*Short task A:*
Can you restate the Easter sermon word for word between "And we remember" and "in the Resurrection.", inclusive?
*Short task B:*
Does the Easter sermon agree with each of these statements? Answer yes or no for each and quote the deciding words. (i) Matt Peterson was an off-duty firefighter. (ii) The speaker learned about Matt Peterson from a news broadcast. (iii) The congregation sang Henry Baker's paraphrase of the 23rd Psalm.

And obviously, I don’t have answers.  But I do know that Christ is with us in our losses.  In the words of Henry Baker’s paraphrase of the 23rd Psalm that we sang,

“In death’s dark vale I fear no ill
With thee, dear Lord, beside me;
Thy rod and staff my comfort still,
Thy cross before to guide me”

And we remember that though Christ suffered and died on the cross for our sake, but that is not where the Easter story ends.  After all what would Bach’s “Crucifixus” be if it were not followed by an “Et resurrexit”, that is “And he rose.”  The Good News of Easter is that Christ’s story and our story is more than pain and suffering.  We remember that we are promised eternal life with Christ in the Resurrection.

But how do we reconcile this faith in eternal life with the intense darkness of a week like this past one.  The Good News of the Easter Season is not just about the future.  There was indeed Good News in this terrible week.  We find examples of God’s presence over and over again in terrible situations like Boston experienced this week.  We have by  now all heard stories of heroic actions taken by people in the immediate aftermath of the bombing on Monday.  In the videos of the explosion, we saw people running towards the explosion to help others who had been hurt.  I learned about another hero yesterday while watching the First Pitch during the Red Sox pregame ceremonies.  Matt Peterson was an off-duty firefighter who ran towards the blast site to rescue a little boy who had lost his leg.  He was one of many who carried people to safety, gave blood, or helped however they could.  In such acts of love and compassion, we see the Good News of the Easter season.  But even though I know this, I struggle to sort through the conflicting emotions and feelings.  How can we see any glimmer of hope when we are surrounded by suffering and confusion.

*Collected data:*
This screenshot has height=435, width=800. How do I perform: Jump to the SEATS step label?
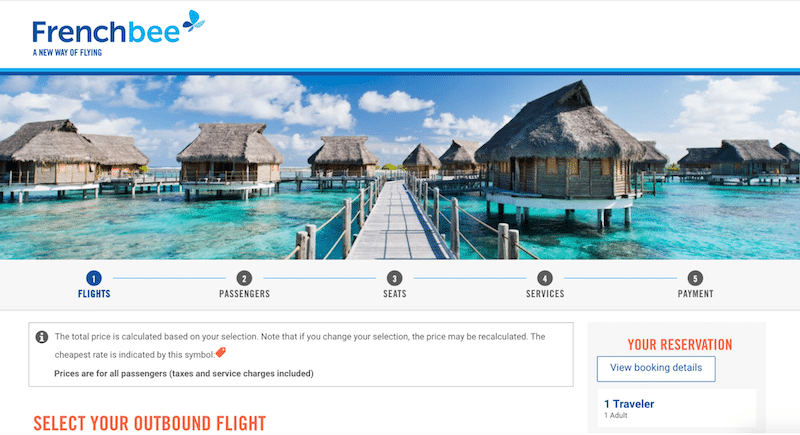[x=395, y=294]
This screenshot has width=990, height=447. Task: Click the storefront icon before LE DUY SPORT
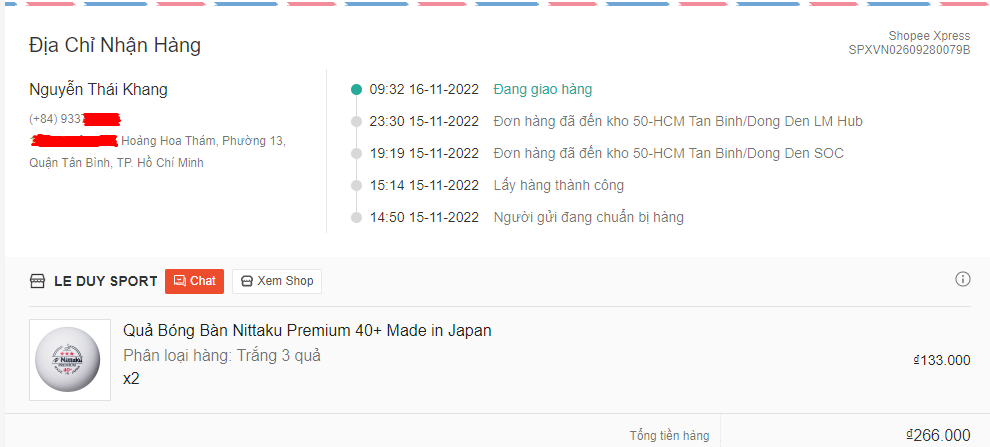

*Output A:*
And we remember that though Christ suffered and died on the cross for our sake, but that is not where the Easter story ends.  After all what would Bach’s “Crucifixus” be if it were not followed by an “Et resurrexit”, that is “And he rose.”  The Good News of Easter is that Christ’s story and our story is more than pain and suffering.  We remember that we are promised eternal life with Christ in the Resurrection.

*Output B:*
(i) Yes: "Matt Peterson was an off-duty firefighter who ran towards the blast site"
(ii) No: "I learned about another hero yesterday while watching the First Pitch during the Red Sox pregame ceremonies."
(iii) Yes: "In the words of Henry Baker’s paraphrase of the 23rd Psalm that we sang"